- **TRECHO DO TEXTO**
- - - -

A “gafe” do Sílvio Santos e os advogados do diabo
Acredito que foi o comediante Russell Brand que falou que não devemos ser advogados do diabo, porque “o diabo já tem bastante advogados“. Sempre comprendi a frase como uma forma de dizer “o indefensável já está bem defendido até demais, não se una ao coro”. E ao ver a reação de alguns núcleos da internet, sou obrigado a concordar: o time legal do capeta já está bem escalado, você não precisa o defender.
Como você deve saber, no último domingo rolou o Teleton no SBT. O Sílvio Santos, já se sabe há algum tempo, está no modo “me processe à vontade, porque minha idade avançada já garantiu que a justiça não chegará em mim”. É igual quando eu carrego uma centrífuga no laboratório e o período de rotação é de 10 minutos, mas eu termino meu expediente em 5. Eu SEI que não vou precisar aliquotar aquele sangue, assim como o Sílvio sabe que pode fazer basicamente o que quiser a essa altura porque as consequencias não irão importar.
Então. Num desses momentos de “falarei o que quiser, foda-se”, o Sílvio fez o comentário infelicíssimo que você encontra nos 30 segundos do vídeo abaixo:
Caso você não possa assistir o vídeo no momento, é o seguinte: numa série de zoações, o Sílvio chega numa garota negra que fala de sua aspiração em ser cantora ou atriz, e retorque com “com esse cabelo aí?” em tom de inegável desprezo.
Quando vi a descrição do vídeo, fiquei chocado. Ok, eu tou ligado que o Sílvio tá falando tudo que vem na telha há um tempo. Mas fazer pouco caso de uma criança ao vivo em TV nacional por causa do seu cabelo crespo me parece… bizarro demais até pra ele. Aí eu vi que não é tão bizarro assim, a julgar pelo volume do time legal do capeta defendendo o comentário do apresentador.
É curioso também que tantos sites de notícias descrevam a parada como uma inofensiva “gafe”, como esquecer o nome da namorada do amigo ou peidar na fila do refeitório da faculdade.
Um dos argumentos mais usados pra defender o comentário dele é “mas ele zoou o cabelo da menina branca e ninguém se comoveu!“.
Supondo que alguém está fazendo esse argumento com franqueza (embora soe tão voluntariamente míope que sinceramente pareça mais com má fé), eis as minhas duas principais refutações:
1) Negros sofrem um preconceito racial do qual brancos simplesmente não são alvos. Por causa disso, uma ofensa racial contra um branco e um negro não têm o mesmo peso, por mais que você deseje o contrário. Eu sei que reacionários gostam de fazer de conta que racismo não existe mais, logo se referir a uma garota como “ô sua branquela!” e a outra de “ô sua crioula” seria então a mesmíssima coisa, completamente indistinguível, mas não é.

- - - -

- **INSTRUÇÕES**
A – Copie, do texto sobre o comentário de Sílvio Santos no Teleton, o trecho que se abre com as palavras contendo "Quando vi a" e se fecha com "comentário do apresentador.".
B – Dê continuidade ao texto sobre o comentário de Sílvio Santos no Teleton, escrevendo a parte que viria logo após a última frase apresentada.

- - - -

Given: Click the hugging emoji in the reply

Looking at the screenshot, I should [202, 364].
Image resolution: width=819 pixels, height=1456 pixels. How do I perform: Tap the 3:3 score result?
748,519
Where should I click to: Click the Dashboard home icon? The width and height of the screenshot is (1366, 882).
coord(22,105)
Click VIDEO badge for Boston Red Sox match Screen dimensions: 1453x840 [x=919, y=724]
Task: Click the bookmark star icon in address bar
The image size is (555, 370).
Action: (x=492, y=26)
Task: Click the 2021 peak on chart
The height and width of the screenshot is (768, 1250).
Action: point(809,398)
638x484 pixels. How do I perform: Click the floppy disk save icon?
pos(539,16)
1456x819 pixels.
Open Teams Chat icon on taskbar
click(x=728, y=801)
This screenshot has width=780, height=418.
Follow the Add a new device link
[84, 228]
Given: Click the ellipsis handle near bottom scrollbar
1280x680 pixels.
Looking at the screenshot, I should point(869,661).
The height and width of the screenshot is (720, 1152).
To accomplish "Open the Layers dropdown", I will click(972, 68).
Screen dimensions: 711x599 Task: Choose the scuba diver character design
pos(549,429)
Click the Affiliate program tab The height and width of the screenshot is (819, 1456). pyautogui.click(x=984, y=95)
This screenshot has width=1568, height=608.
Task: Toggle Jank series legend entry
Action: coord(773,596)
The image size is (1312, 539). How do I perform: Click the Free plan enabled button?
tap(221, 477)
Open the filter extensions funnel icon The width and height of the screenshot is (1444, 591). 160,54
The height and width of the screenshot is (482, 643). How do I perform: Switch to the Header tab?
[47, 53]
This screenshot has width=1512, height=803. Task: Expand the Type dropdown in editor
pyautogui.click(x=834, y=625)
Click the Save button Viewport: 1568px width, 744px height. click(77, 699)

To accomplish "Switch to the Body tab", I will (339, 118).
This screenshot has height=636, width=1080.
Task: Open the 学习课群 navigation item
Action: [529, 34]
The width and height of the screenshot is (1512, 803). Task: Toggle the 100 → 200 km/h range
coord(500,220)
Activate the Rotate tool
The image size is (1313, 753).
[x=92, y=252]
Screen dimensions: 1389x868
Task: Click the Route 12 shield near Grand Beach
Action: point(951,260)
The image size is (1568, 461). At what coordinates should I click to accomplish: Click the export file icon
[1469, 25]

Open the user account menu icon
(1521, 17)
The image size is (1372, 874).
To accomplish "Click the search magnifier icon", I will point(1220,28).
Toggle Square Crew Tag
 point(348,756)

- - - -

- **RESPOSTAS POR TAREFA**
A –
Quando vi a descrição do vídeo, fiquei chocado. Ok, eu tou ligado que o Sílvio tá falando tudo que vem na telha há um tempo. Mas fazer pouco caso de uma criança ao vivo em TV nacional por causa do seu cabelo crespo me parece… bizarro demais até pra ele. Aí eu vi que não é tão bizarro assim, a julgar pelo volume do time legal do capeta defendendo o comentário do apresentador.

B –
2) O comentário do Sílvio sobre a garota branca é apenas que seu cabelo está engraçado — como resposta faux-indignada a uma aparente provocação da garota, que o chamou da mesma coisa. Foi um “toma lá, dá cá”; chumbo trocado. O “eu sou engraçado? Engraçada é você, ora mais!” entre os dois foi infinitamente mais inócuo, especialmente por estar despido de qualquer subtexto racial.
Já a farpa do Sílvio sobre a garota negra, por outro lado — e que veio sem qualquer provocação; este detalhe é importante porque levanta a questão da motivação por trás da ofensa gratuita — é que ela não pode ser uma cantora nem atriz por causa do seu cabelo. A única coisa digna de nota do cabelo da garota (que eu achei bem bonito, na moral: me lembra uma garota dos tempos de igreja por quem eu tinha uma quedinha) é que ele é crespo, então a entrelinha inevitável do comentário do Sílvio é “você tem cabelo crespo, logo, não pode trabalhar na mídia”.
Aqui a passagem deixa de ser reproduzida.